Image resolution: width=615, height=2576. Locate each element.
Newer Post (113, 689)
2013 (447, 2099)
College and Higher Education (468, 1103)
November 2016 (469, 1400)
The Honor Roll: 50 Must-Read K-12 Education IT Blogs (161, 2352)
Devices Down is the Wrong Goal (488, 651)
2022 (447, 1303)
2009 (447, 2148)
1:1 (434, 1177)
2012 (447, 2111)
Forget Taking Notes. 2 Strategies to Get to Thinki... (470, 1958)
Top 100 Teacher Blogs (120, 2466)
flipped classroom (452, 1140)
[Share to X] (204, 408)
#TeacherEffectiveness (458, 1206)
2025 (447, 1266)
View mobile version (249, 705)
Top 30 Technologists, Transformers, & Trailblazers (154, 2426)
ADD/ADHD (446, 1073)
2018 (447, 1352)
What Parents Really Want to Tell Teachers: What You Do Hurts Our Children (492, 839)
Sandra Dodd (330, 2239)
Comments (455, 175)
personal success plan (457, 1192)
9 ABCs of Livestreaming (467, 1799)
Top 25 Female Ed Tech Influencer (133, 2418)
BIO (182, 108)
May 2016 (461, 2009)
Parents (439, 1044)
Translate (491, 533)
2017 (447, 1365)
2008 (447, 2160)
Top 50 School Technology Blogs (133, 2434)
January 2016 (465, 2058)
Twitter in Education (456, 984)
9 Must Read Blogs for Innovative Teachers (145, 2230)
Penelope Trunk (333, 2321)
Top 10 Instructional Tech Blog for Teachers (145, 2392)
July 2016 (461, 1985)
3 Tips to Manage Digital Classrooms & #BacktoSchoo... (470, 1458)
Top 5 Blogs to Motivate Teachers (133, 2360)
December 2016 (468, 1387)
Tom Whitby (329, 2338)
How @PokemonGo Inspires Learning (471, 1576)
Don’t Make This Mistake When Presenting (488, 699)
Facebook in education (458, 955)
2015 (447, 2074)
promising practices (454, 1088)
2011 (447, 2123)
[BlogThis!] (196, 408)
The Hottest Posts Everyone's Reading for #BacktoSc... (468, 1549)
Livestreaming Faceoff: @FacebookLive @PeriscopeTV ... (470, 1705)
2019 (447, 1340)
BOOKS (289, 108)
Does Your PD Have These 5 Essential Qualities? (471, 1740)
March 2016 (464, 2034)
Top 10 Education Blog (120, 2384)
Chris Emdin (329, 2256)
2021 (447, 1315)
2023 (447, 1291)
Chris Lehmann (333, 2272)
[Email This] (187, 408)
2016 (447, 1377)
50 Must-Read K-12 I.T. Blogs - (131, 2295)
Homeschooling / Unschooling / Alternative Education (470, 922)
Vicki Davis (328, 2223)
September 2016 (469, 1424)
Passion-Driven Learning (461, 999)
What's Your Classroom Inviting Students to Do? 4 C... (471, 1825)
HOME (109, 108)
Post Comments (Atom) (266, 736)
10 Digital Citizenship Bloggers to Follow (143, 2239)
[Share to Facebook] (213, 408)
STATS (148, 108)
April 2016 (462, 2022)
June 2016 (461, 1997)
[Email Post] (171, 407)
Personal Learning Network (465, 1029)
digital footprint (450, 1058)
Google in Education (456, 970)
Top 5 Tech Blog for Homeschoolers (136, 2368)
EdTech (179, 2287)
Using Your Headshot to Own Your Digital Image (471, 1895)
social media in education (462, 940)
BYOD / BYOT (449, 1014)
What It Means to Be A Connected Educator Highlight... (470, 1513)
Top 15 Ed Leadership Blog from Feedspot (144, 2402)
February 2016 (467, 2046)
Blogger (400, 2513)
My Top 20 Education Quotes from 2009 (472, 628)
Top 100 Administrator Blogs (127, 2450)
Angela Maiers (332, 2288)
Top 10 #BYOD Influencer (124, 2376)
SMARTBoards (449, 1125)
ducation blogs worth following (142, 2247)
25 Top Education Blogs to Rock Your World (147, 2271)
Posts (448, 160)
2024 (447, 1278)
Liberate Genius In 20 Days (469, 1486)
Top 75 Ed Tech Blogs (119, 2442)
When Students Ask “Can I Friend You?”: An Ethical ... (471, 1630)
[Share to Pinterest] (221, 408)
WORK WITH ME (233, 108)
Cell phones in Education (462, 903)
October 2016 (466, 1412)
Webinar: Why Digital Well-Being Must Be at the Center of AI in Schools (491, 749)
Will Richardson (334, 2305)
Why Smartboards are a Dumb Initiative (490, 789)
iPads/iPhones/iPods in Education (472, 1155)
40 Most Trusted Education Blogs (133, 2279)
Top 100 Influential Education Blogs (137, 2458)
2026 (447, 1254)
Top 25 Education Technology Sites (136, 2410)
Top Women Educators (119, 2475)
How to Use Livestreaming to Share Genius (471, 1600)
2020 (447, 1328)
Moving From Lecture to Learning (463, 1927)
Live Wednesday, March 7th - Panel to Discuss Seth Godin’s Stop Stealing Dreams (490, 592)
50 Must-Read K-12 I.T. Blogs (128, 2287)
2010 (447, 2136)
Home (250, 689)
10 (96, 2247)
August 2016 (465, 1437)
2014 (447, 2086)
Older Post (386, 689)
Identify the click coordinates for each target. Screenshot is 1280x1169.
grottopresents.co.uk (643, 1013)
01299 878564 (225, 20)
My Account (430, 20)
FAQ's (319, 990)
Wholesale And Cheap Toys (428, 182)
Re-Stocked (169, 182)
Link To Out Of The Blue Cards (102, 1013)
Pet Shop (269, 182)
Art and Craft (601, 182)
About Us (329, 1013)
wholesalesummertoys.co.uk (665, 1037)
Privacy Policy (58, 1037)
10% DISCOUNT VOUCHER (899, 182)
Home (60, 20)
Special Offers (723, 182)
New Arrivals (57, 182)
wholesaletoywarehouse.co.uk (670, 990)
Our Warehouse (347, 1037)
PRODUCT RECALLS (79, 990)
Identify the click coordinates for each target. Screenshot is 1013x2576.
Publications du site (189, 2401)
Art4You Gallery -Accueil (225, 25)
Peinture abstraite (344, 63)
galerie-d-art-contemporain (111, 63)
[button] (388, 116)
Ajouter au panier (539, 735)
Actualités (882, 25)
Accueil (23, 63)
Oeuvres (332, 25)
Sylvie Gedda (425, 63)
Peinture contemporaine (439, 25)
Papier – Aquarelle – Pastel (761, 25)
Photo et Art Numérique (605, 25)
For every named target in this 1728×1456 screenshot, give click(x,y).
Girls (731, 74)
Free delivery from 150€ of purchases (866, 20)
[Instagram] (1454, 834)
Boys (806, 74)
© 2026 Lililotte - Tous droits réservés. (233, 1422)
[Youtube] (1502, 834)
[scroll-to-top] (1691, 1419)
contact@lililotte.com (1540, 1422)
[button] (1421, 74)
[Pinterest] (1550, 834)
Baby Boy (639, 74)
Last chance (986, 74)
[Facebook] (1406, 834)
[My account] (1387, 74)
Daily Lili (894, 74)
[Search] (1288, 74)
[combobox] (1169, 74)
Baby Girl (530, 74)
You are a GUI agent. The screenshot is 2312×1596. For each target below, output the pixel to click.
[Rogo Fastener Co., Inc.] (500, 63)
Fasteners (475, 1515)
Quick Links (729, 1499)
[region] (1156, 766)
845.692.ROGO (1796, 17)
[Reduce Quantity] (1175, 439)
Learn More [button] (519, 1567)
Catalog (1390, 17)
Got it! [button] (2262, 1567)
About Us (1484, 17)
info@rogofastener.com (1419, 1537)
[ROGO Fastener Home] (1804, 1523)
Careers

-- WHAT IS BEING ASKED --
Copy out, exactly and alone, the lines of the entries above between the ones holding "May 2016 (461, 2009)" and "9 Must Read", inclusive.

-- REPLY --
May 2016 (461, 2009)
Parents (439, 1044)
Translate (491, 533)
2017 (447, 1365)
2008 (447, 2160)
Top 50 School Technology Blogs (133, 2434)
January 2016 (465, 2058)
Twitter in Education (456, 984)
9 Must Read Blogs for Innovative Teachers (145, 2230)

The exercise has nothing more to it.